Many Volvo coaches and deluxe buses ply between Delhi and Jodhpur throughout the day. Alternatively, you can take a bus upto Jaipur. Government operated buses like AC Goldline and Silver Line Express ply between Jaipur and Jodhpur.
Jodhpur is well connected by rail with major cities like Delhi, Mumbai, Chennai and Kolkata. Some of the popular trains Jodhpur station are Howrah Jodhpur SF Express, Jaisalmer Delhi Express, Rajasthan Sampark Kranti, Chennai Jodhpur Express, Suryanagari Express, and Yesvantpur Bangalore Jodhpur Express.
The nearest domestic airport is just 5 kilometres from the main city. Once at the airport, you can take a cab or auto.
Best Place to Stay at Jodhpur:
Drop in here to enjoy an old-world colonial charm. The rooms are neat and decorated in the imperial style. The manager is very polite and always ready to help. Overall the stay turns out to be a memorable experience.
Santiniketan is the birthplace of the tribal dokra work. In olden times, the dokra wares were made by traditional metal-smith tribes of Western Bengal called “Dhokra Damar”. They were nomads and used to wander from village to village, earning their livelihood by mending damaged utensils and selling their brass figurines. They used wax moulds to make ‘Bell Metal’ sculptures.
Today, the sculptures made in the dokra style are immensely appreciated by art-lovers. And Shanibaarer Haat (the Saturday market) in Khoai in Santiniketan, Birbhum, West Bengal gives you the opportunity to buy dokra jewellery and handicrafts, without burning a hole in your pocket.

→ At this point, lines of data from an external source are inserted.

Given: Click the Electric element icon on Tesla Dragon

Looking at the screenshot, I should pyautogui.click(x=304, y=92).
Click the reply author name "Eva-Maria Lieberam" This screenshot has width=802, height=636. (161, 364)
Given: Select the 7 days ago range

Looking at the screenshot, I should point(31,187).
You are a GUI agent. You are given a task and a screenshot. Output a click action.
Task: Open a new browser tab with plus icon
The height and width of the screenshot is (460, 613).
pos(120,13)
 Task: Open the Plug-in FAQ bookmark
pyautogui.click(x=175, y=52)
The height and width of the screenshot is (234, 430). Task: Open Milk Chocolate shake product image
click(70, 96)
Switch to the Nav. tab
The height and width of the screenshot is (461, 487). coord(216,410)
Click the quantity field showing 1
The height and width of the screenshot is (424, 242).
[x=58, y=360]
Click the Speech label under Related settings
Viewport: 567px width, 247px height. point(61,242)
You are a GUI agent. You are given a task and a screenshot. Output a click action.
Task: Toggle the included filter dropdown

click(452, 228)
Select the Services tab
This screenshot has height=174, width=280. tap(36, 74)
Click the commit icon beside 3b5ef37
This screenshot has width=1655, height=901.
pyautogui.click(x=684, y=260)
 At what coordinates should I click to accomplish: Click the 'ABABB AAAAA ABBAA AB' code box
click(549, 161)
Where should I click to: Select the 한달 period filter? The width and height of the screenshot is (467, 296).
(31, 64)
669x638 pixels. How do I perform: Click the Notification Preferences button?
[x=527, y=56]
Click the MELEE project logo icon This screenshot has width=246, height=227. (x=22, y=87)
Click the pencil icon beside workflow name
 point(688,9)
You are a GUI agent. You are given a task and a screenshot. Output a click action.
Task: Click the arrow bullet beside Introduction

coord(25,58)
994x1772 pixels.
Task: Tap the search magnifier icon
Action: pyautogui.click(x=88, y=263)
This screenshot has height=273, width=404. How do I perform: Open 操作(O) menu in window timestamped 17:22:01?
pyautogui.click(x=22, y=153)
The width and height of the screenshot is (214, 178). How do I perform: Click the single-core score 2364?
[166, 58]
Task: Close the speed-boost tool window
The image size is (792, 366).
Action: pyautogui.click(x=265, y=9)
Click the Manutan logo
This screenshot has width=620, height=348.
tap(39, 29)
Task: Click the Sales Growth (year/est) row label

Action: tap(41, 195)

Apart from Dokra, the craftsmen of Santiniketan are masters of pat chitra painting (painted scrolls depicting mythological and other tales). The narrative style of these painted scrolls, crafted by rural artists, can be compared to the famous murals created by the great Renaissance painters like Michelangelo or Fra Lippo Lippi. While these murals mainly depicted Christian myths, the pats of Bengal go a step farther. They show the lives of gods and goddesses, as well as those of the common folk: their cultural heritage, snippets of daily life, festivities, all find a place on the pats. The brightly hued pats or scrolls, the style of which inspired the work of eminent painters like Jamini Ray, are priceless additions in the personal collection of anyone interested in art history.